TASK PROMPT: Return the records below verbatim, from the line containing "Locate an element on the screen. The" through the end of the records, both included. Leave out the pictures.

DATA SUPPLIED:
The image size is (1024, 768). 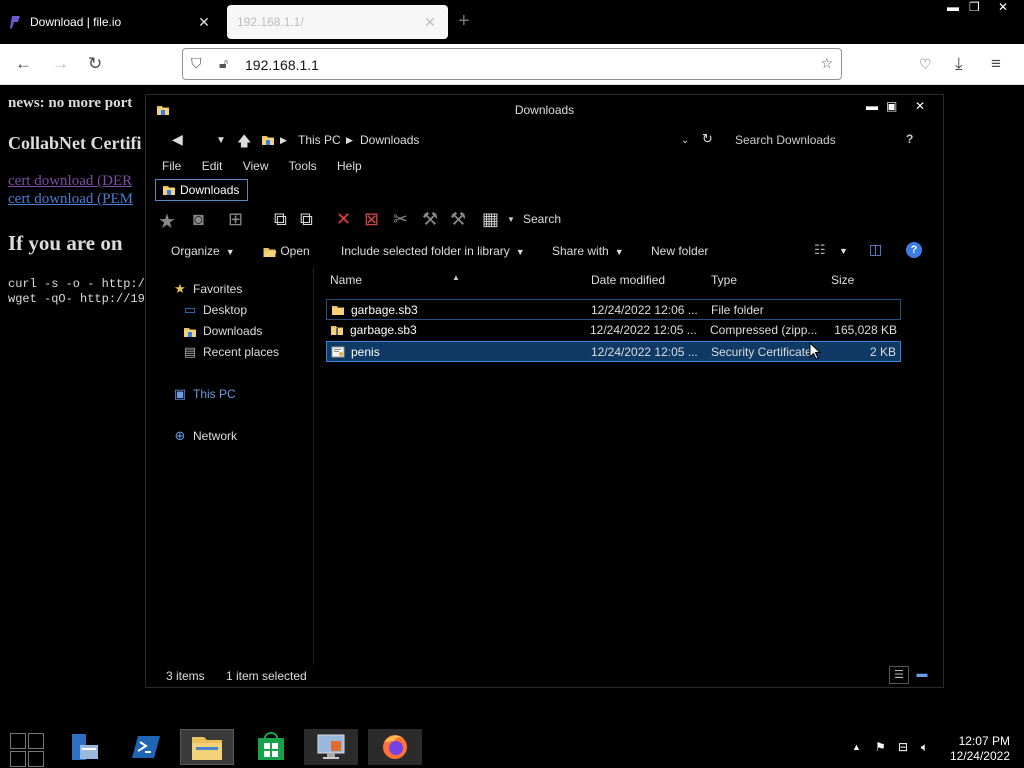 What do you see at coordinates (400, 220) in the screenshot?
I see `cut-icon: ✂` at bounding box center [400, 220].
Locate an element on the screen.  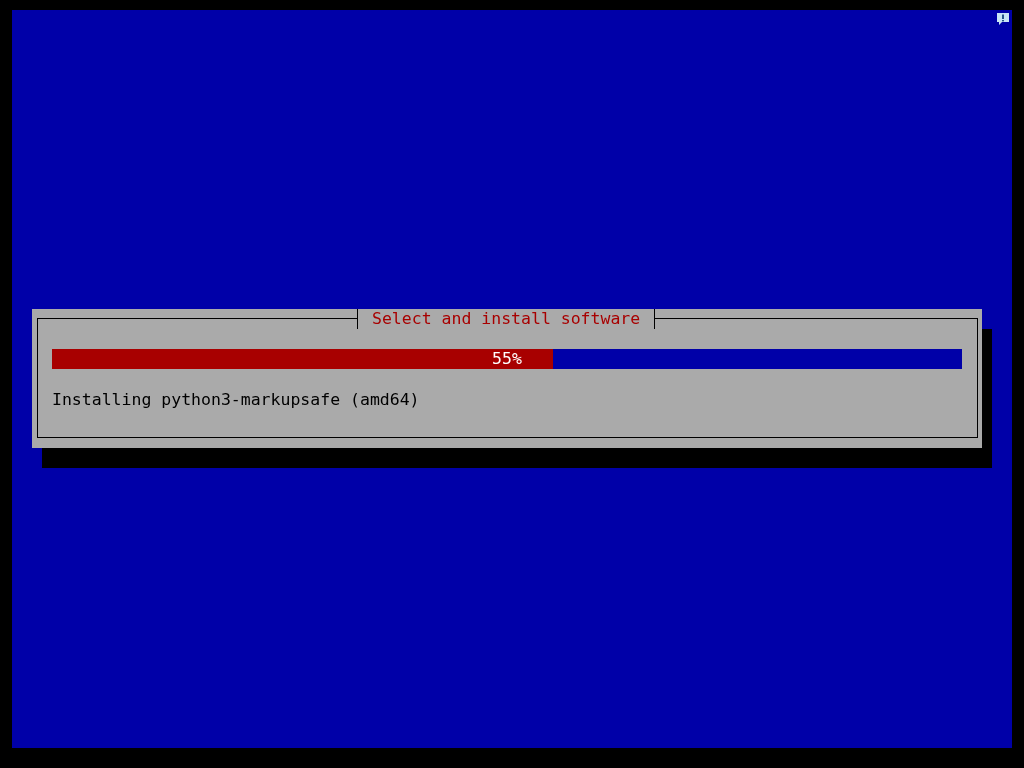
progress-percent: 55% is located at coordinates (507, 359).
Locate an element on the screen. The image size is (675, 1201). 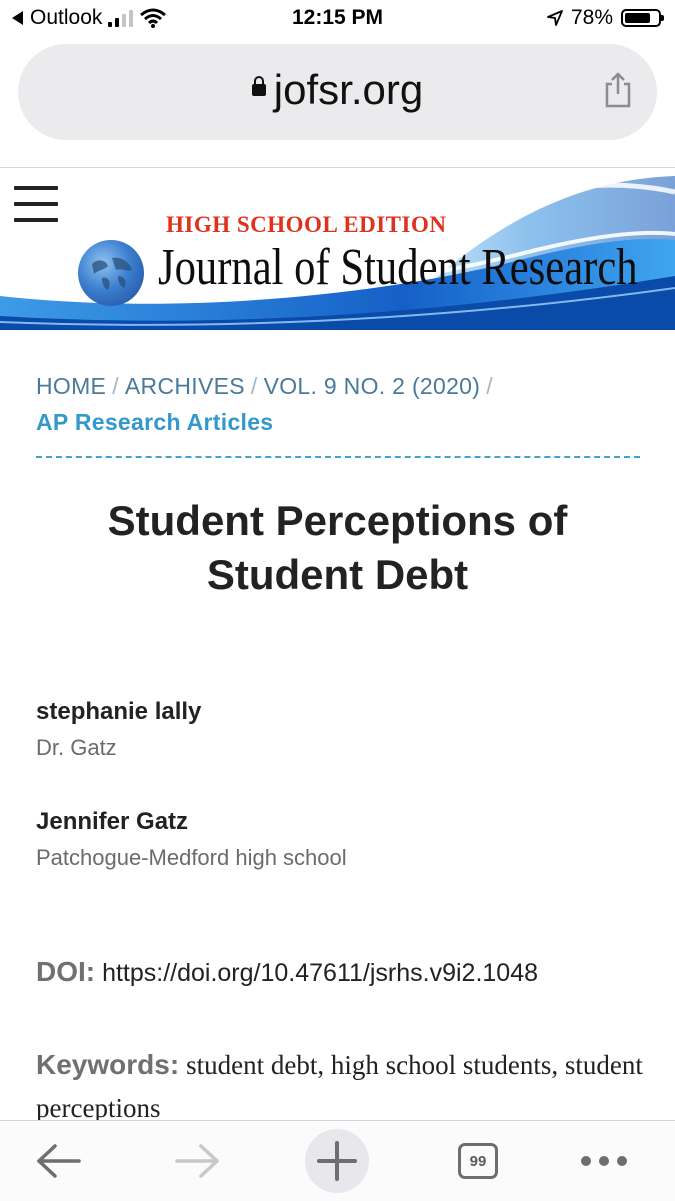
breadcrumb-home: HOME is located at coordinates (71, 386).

YOUR RESPONSE:
Locate an element on the screen. The image size is (675, 1201). 
breadcrumb-home: HOME is located at coordinates (71, 386).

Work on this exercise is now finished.